EVERY MINUTE as reported in June of 2012, here is some data of the ‘DATA’ being generated:

  • Facebook users share 684,478 pieces of content
  • Consumers spend $ 272,070 on web shopping
  • Twitter users send over 100,000 tweets
  • Apple receives about 47,000 APP downloads
  • Brands & Organizations on Facebook receive 34,722 “likes”
  • TUMBLR Blog owners publish 27,778 new posts
  • Instagram users share 3,600 new photos
  • FLICKR users add 3,125 new photos
  • Foursquare users perform 2083 check ins
  • new websites are created
  • WordPress users publish 347 new blog posts
  • Mobile web receives 217 new users
  • Youtube users upload 48 hours of new video
  • Last but not the least, Email users send 204,166,667 messages !!!!!!

YES, this is just a part of the data being generated EVERY MINUTE. Isn’t this mind boggling ? This data just keeps growing with no signs of slowing down. The global internet population is growing at break neck speed and is currently estimated to be around 2.4 Billion people.

Everywhere you look, the quantity of information in the world is soaring. According to one estimate, mankind created 150 exabytes (billion gigabytes) of data in 2005. This year, it will create 1,200 exabytes. Merely keeping up with this flood, and storing the bits that might be useful, is difficult enough. Analyzing it, to spot patterns and extract useful information, is harder still. Even so, the data deluge is already starting to transform business, government, science and everyday life. It has great potential for intelligent outcomes, as long as consumers, companies and governments make the right choices about when to restrict the flow of data, and when to encourage it.

Wal-Mart, a retail giant, handles more than 1m customer transactions every hour, feeding databases estimated at more than 2.5 petabytes—the equivalent of 167 times the books in America’s Library of Congress. Facebook is home to 40 billion photos.

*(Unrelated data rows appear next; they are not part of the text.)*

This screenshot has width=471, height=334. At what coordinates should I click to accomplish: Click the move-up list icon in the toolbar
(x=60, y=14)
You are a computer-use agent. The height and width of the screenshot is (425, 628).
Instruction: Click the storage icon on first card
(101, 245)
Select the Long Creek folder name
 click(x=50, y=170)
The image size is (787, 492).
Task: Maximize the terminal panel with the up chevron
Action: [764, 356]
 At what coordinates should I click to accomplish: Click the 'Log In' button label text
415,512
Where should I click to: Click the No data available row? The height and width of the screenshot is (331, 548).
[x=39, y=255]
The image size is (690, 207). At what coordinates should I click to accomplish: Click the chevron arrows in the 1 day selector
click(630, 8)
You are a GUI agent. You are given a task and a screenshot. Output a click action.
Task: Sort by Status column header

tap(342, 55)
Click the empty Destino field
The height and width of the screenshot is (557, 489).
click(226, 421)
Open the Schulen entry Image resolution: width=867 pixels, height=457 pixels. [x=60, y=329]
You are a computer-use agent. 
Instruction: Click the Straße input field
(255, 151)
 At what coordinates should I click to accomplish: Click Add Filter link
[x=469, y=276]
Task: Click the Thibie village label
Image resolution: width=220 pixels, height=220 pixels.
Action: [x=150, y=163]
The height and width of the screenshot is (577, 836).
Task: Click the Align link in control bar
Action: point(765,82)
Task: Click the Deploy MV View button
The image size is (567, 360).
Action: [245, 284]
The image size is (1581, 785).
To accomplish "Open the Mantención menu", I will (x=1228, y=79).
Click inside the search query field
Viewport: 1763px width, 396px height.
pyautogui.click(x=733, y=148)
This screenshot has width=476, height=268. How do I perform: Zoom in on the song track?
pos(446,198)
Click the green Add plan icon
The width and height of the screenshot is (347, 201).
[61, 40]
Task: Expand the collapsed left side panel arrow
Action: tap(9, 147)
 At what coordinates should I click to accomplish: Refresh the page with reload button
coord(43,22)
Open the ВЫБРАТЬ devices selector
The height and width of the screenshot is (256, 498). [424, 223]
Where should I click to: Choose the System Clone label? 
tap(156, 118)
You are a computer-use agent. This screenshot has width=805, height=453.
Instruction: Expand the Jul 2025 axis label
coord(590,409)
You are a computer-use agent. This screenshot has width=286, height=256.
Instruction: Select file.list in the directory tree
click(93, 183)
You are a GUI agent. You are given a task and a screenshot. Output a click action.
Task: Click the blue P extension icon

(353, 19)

And decoding the human genome involves analyzing 3 billion base pairs—which took ten years the first time it was done, in 2003, but can now be achieved in one week.

All these examples tell the same story: that the world contains an unimaginably vast amount of digital information which is getting ever vaster ever more rapidly. This makes it possible to do many things that previously could not be done: spot business trends, prevent diseases, combat crime and so on. Managed well, the data can be used to unlock new sources of economic value, provide fresh insights into science and hold governments to account.